TASK INSTRUCTIONS: Change "Expiration Date" to "Start Date" everywhere from the start of the material down to the line containing "point(544,17)", and give those lines again with nothing else altered.

A data block:
□ □ □ □ □ □ □

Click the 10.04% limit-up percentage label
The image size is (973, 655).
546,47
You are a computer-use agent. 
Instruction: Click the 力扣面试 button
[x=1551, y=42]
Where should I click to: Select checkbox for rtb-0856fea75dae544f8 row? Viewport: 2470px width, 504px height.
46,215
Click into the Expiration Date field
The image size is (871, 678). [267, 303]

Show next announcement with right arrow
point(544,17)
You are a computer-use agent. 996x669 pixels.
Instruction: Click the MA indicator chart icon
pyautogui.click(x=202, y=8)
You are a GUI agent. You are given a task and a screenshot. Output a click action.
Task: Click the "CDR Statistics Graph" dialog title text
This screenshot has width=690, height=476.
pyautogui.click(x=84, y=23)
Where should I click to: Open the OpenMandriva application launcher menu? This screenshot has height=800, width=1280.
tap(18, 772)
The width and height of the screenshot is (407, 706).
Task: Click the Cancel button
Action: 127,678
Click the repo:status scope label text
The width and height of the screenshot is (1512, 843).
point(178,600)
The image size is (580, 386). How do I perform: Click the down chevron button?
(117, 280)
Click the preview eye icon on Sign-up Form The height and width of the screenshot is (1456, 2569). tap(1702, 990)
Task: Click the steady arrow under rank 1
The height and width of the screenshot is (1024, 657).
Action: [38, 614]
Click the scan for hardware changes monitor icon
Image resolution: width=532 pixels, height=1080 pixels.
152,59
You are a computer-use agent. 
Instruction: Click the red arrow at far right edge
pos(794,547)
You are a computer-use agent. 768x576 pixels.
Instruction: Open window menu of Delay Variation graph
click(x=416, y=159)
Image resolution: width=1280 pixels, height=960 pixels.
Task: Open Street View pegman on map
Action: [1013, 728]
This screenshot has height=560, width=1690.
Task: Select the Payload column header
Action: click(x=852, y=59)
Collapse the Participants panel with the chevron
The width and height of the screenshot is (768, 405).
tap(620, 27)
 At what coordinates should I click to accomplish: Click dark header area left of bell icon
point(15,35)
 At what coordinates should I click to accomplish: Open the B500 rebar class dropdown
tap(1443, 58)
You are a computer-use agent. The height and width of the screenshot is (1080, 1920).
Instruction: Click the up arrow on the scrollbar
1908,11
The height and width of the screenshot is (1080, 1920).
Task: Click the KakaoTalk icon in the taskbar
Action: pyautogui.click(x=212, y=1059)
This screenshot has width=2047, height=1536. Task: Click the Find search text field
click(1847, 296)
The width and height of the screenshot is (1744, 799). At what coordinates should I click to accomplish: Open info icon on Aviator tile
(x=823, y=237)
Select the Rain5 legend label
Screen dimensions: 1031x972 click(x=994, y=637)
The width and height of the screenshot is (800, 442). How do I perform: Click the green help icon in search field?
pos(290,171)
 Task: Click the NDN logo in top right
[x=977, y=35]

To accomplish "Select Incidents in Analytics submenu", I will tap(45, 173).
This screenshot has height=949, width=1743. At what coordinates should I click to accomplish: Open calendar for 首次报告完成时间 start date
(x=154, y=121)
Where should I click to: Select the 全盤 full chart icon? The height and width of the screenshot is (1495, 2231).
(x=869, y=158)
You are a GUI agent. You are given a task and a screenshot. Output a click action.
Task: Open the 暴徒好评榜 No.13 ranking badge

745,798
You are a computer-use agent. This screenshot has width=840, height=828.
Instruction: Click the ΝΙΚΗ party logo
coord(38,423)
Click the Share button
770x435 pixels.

□ □ □ □ □ □ □

TASK SOLUTION:
Click the 10.04% limit-up percentage label
The image size is (973, 655).
546,47
You are a computer-use agent. 
Instruction: Click the 力扣面试 button
[x=1551, y=42]
Where should I click to: Select checkbox for rtb-0856fea75dae544f8 row? Viewport: 2470px width, 504px height.
46,215
Click into the Start Date field
The image size is (871, 678). [267, 303]

Show next announcement with right arrow
point(544,17)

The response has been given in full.